Give Up on Natural Primary Keys

  • nova wrote:

    Jeff Moden wrote:

    I have a question for all you folks claiming that every table must have a natural key.  What would you use for a natural key for either an Employee table or a Customer table?

    For a customer table, probably a login name or an account number. Obviously the answer depends on the nature of the business domain (which is what a "business key" AKA natural key is all about).

    The login name can change.  It's not an immutable item.  And, I disagree... a "Business Key" is not the same as a "Natural Key".

    --Jeff Moden


    RBAR is pronounced "ree-bar" and is a "Modenism" for Row-By-Agonizing-Row.
    First step towards the paradigm shift of writing Set Based code:
    ________Stop thinking about what you want to do to a ROW... think, instead, of what you want to do to a COLUMN.

    Change is inevitable... Change for the better is not.


    Helpful Links:
    How to post code problems
    How to Post Performance Problems
    Create a Tally Function (fnTally)

  • ZZartin wrote:

    Jeff Moden wrote:

    I have a question for all you folks claiming that every table must have a natural key.  What would you use for a natural key for either an Employee table or a Customer table?

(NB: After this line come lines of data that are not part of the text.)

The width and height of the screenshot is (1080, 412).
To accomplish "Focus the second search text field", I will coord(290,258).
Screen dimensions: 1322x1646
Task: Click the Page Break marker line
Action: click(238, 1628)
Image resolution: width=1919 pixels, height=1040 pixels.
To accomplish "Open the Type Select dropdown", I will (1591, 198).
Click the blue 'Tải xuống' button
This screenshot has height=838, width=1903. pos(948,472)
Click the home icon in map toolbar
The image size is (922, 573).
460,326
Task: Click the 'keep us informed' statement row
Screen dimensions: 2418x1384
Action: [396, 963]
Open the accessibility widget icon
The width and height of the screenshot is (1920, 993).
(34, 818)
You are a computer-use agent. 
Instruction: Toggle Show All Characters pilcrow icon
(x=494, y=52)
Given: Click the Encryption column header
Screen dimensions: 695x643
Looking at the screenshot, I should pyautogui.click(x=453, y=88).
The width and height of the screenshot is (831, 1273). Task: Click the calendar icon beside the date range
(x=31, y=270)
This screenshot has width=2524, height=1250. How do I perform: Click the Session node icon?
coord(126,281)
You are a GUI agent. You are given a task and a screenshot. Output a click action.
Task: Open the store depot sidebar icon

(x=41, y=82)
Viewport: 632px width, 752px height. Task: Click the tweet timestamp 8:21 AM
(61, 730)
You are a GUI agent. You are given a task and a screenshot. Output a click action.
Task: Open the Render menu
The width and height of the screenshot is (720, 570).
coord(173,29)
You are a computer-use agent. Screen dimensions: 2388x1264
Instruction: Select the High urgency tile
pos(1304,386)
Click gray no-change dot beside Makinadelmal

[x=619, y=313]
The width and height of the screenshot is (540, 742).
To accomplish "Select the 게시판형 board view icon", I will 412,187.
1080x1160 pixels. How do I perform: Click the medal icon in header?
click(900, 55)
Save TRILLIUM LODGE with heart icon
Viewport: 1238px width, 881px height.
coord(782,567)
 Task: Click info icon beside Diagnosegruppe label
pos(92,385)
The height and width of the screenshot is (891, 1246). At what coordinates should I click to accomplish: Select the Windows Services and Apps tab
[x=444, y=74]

    Really for both of those I would probably use a key I've created as the new natural key.  For an employee that might be employee ID.

    The argument about natural keys vs surrogate keys only really becomes a debate when you are taking in data that has a logical primary key itself and you have to decide whether you want to maintain that or create your own.

    I guess that "depends" on what the EmployeeID contains.  To me, if it's just a number with no other meaning, then it's not a "natural" key.  It's a "surrogate" key and it contains absolutely no way to identify who the employee actually is without looking it up in a table... as it should be.  It should also NOT contain things like the date of hire and a sequence number.  By itself, it should be totally meaningless.

    --Jeff Moden


    RBAR is pronounced "ree-bar" and is a "Modenism" for Row-By-Agonizing-Row.
    First step towards the paradigm shift of writing Set Based code:
    ________Stop thinking about what you want to do to a ROW... think, instead, of what you want to do to a COLUMN.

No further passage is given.